Look also at the statement by BASF in Germany that if they have to shut down their multi-product plant (10 square kilometers of factory, each section using the waste heat and outputs of other sections as feedstock) that they might never be able to restart it. It has been running without a break since 1953.
Prepare as though Murphy is looking over your shoulder, and hope / fight for the best outcome.
Realize that we who are willing to fight for and teach the survival of Western Civilization are the Irish monks of the coming Dark Ages.

John in Indy said...

We are not intended to survive.
Survive and thrive, and take satisfaction in pissing on their graves.

PeterW. said...

Most of my planting next year will be barley…. Your beer supplies are secure. 👍

There’s a significant chance that we’ll be dropping back into an El Nino weather pattern, so a short-season crop with lower inputs than wheat, seems appropriate.
The Israelites made barley-bread when the Midianite raiders stole all their wheat. (It was the Midianites wasn’t it? )

Xoph said...

Keep in mind many businesses with multi-year contracts are in the position of going out of business if they keep those contracts. They give the customers the choice of pay me more than the contract says or I go out of business.

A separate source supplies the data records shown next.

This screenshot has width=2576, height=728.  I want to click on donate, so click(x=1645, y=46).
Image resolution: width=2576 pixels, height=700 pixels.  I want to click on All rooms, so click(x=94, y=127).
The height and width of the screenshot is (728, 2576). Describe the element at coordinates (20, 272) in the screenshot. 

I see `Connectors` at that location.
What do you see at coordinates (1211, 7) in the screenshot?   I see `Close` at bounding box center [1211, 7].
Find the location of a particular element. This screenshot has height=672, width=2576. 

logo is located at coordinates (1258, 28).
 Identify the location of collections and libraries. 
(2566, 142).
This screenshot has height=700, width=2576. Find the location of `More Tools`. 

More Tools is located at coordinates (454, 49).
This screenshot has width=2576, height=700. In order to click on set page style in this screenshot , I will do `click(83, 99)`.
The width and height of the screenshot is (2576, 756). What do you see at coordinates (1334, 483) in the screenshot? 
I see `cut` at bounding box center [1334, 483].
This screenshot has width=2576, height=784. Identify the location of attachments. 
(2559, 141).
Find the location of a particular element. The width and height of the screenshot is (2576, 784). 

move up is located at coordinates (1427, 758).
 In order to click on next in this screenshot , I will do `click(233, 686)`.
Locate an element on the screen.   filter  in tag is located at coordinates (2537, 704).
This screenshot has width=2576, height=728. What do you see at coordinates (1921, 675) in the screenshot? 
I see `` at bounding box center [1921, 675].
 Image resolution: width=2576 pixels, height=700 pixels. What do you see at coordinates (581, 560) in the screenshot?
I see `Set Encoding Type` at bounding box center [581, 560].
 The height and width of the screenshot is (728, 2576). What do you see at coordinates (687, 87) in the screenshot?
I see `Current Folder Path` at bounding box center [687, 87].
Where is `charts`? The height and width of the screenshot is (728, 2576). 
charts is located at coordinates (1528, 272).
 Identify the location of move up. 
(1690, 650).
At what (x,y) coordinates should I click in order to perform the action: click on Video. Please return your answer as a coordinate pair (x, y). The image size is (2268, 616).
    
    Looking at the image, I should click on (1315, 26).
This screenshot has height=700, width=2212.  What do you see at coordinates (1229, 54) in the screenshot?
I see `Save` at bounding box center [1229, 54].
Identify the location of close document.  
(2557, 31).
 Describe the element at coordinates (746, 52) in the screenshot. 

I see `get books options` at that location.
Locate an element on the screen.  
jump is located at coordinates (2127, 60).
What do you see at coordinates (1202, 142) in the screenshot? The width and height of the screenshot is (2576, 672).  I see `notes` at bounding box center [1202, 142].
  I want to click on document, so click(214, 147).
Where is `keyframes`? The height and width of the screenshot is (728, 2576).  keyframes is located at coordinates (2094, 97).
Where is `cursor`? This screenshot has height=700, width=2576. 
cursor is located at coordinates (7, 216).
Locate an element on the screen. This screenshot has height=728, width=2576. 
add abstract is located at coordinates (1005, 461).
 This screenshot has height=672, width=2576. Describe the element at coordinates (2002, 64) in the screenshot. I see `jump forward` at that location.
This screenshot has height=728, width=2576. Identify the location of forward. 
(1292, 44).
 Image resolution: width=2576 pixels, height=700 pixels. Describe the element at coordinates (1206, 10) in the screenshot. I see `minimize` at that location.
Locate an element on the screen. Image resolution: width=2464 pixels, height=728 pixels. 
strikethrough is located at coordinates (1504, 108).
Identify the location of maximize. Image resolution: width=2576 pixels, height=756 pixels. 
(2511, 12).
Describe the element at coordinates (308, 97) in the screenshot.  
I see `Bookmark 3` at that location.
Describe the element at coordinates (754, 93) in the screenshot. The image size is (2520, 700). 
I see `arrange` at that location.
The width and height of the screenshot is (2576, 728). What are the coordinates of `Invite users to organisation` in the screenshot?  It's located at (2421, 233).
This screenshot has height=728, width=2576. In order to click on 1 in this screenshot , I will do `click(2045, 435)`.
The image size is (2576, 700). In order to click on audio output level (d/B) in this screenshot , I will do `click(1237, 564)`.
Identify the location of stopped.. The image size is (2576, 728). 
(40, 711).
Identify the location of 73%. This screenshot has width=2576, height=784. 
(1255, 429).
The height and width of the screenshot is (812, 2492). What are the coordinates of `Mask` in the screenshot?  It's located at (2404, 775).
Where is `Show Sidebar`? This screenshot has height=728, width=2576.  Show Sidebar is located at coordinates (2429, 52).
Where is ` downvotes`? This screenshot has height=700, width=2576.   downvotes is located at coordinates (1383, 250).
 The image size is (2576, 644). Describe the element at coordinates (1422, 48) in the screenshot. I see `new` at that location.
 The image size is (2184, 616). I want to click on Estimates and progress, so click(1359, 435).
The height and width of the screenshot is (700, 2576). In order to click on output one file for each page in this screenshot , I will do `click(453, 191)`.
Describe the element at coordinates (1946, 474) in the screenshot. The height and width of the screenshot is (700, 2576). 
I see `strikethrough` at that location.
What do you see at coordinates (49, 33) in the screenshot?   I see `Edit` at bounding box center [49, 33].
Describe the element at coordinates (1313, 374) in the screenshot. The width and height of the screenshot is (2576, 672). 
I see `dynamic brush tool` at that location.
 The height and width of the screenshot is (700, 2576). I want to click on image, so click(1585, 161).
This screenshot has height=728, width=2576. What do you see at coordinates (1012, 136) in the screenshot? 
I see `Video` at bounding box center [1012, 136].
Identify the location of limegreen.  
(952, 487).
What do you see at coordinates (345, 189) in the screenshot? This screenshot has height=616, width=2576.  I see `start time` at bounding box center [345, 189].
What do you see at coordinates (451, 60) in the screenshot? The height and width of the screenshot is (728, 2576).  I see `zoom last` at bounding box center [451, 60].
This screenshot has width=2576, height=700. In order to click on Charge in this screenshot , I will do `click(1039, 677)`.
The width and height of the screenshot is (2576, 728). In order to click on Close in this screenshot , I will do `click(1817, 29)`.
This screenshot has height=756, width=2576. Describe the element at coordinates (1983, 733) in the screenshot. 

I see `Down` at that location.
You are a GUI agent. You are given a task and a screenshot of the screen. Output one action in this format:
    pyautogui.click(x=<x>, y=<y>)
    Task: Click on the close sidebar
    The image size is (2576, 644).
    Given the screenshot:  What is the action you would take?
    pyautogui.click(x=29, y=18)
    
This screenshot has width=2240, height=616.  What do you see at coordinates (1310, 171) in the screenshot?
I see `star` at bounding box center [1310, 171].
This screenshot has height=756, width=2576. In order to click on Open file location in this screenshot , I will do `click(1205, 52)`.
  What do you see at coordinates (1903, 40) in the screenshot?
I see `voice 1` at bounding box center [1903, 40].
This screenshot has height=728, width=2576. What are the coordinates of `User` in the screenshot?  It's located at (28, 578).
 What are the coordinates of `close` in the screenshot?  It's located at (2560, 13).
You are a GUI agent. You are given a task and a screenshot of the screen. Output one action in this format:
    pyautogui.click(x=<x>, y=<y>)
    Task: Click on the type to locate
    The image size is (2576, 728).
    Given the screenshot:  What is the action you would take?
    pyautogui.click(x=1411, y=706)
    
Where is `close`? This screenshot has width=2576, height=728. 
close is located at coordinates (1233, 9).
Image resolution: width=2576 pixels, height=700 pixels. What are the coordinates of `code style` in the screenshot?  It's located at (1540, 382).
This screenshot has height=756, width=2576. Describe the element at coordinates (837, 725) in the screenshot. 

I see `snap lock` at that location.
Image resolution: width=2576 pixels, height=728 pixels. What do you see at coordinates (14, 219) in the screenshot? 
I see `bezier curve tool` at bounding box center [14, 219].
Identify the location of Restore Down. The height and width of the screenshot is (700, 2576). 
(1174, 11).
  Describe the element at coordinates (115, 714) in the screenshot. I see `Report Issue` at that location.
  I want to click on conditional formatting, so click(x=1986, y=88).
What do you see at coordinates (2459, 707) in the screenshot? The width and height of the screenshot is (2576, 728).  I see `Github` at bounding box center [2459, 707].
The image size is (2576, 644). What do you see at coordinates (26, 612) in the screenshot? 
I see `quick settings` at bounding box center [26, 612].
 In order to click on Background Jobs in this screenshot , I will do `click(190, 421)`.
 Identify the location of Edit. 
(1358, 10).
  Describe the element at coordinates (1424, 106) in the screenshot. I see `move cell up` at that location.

SiGrayBeard - the problem is the people in charge are running down this path. I really think at least 2/3 of the population sees through the BS. However, there is no way to hold our leaders accountable (stolen elections) nor can we starve the beast for funds.
Anything you buy is taxed, income tax, etc. and let us not forget the printing presses.

As a small rancher I'm quite worried. I can see the locusts descending to loot when the cities run low on food. I'm pretty hard to find, but not by the government. I can see bureaucrats deciding all my livestock is needed to feed people now and we'll worry about getting more later. I see the impending problem but TPTB are working on exacerbating the problem, not mitigating it. Based on my trend analysis, I expect them to pick the option most likely to be the most damaging. This ain't gonna be an 8 sec ride.

The Freeholder said...

It's all going according to plan. And I suspect even the most conspiracy-minded conspiracy theorist probably has no inkling who is doing this to us.

Ozborn said...

In Kansas fertilizer costs are the same or a bit lower than last year. Still about 2X the 5-yr average, but it's not getting worse. Natural gas prices are stable-to-falling, which is the largest impact on fertilizer pricing. Other markets may vary, but national fertilizer markets (DTN) match the stable-to-falling trend. If prices are up substantially or product is unavailable locally, look for a transportation-based cause.

James said...

The western half of the country is still under a 1200 year drought. All the fertilizer in the world won't work without water.

Ozborn said...

The western US drought is caused by the persistent La Nina cycle (what would be our rain ending up in W. Asia because of sea temps and wind patterns). Both the Australians and NOAA predict a break in the cycle towards a normal pattern at the end of 1Q2023 - if accurate, farmers from Texas to Canada will have some confidence in rainfall for corn, hay, spring wheat and soybeans. However, if it doesn't break we're going to approach 1930s Dust Bowl drought conditions (likely with less erosion, but horrid production).

Also watch for Bayer, et al to start pushing more drought-tolerant crop varieties, solidifying their control on commodity production in North America.